» **Required tasks**:
**a.** By January 15, how many academics had signed the petition described in the passage on the Turkish academics' peace petition?
**b.** Summarize the passage on the Turkish academics' peace petition in two sentences.

» **Source passage**:
>>>

Scientists had hoped for more liberal policies after parliamentary elections last June stripped Erdoğan’s increasingly repressive Justice and Development Party (AKP) of an outright majority — but the president re-established his party’s grip after a second round of elections in November.

Peace petition
By January 15, almost 2,000 Turkish academics from 90 or so universities had signed a petition — launched a week earlier — that called on the Turkish government to end the fighting against Kurdish militants. Thousands of civilians have been killed in the longstanding conflict, which flared up again last July after a ceasefire collapsed.

“As academics and researchers of this country, we will not be a party to this crime,” signatories declared. Several hundred western scientists and intellectuals, including linguist Noam Chomsky and gender theorist Judith Butler, have also publicly supported the petition.

In an January 12 speech (made in the wake of terrorist attacks in Istanbul) Erdoğan accused signatories of spreading and supporting Kurdish terrorist propaganda and undermining Turkey’s national security. “I call upon all our institutions: everyone who benefits from this state but is now an enemy of the state must be punished without further delay,” he said.

In response, the Turkish Higher Education Board (YÖK) and public prosecutors in several Turkish university cities launched investigations against academics who signed the petition. And several Turkish universities launched their own investigations into signatories at their institutions; some of them, including Abdullah Gül University in Kayseri, have asked signatories to resign. The rector of that university, İhsan Sabuncuoğlu, has not responded to Nature's e-mail requests for comment.

<<<

» **Available data**:
>>>

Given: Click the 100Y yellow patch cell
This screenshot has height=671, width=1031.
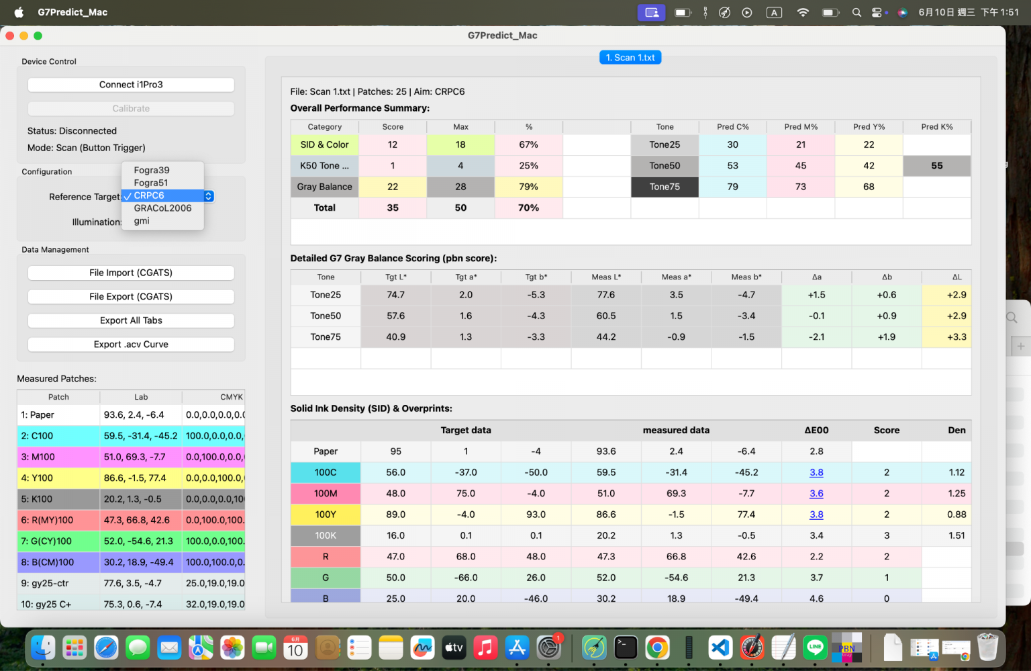Looking at the screenshot, I should [x=326, y=515].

<<<

» **The responses**:
**a.** Almost 2,000 Turkish academics from about 90 universities.

**b.** Almost 2,000 Turkish academics signed a petition calling on the Turkish government to end the fighting against Kurdish militants, and several hundred western scientists and intellectuals publicly supported it. After President Erdoğan accused the signatories of spreading Kurdish terrorist propaganda and demanded their punishment, the Turkish Higher Education Board, public prosecutors and several universities launched investigations against them.